## Given records:

*** Block opens ***

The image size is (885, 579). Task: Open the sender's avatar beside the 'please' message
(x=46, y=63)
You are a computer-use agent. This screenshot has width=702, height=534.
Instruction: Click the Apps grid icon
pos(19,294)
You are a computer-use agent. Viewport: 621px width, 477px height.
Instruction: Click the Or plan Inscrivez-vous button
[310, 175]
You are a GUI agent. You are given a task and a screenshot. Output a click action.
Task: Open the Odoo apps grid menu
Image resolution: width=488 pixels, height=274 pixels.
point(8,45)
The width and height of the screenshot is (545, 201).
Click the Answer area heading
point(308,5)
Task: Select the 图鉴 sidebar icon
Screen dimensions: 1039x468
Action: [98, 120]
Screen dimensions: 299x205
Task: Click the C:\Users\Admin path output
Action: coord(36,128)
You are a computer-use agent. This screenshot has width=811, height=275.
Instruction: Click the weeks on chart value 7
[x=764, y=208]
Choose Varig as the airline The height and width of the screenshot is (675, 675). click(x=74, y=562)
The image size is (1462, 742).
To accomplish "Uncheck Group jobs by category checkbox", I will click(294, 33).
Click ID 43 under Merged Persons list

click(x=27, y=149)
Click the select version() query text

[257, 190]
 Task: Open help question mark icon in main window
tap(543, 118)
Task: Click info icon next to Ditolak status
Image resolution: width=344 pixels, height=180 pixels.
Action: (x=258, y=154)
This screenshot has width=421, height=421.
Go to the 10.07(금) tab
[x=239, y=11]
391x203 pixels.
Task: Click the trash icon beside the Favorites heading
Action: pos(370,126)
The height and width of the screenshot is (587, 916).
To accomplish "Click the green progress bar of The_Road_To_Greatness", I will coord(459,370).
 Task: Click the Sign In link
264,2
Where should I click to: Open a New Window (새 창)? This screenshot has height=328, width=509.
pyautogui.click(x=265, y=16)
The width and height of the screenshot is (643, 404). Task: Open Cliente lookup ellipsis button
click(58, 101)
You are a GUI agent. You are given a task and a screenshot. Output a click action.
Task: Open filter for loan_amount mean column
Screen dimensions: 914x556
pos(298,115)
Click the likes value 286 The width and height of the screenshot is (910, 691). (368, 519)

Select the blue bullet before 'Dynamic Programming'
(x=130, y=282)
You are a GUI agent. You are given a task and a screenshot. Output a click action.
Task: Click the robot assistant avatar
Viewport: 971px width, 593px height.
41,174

*** Block closes ***

## Task statement:
The lines to copy are those above that contain the string "accomplish".

## Response to the task:
To accomplish "Uncheck Group jobs by category checkbox", I will click(294, 33).
To accomplish "Click the green progress bar of The_Road_To_Greatness", I will coord(459,370).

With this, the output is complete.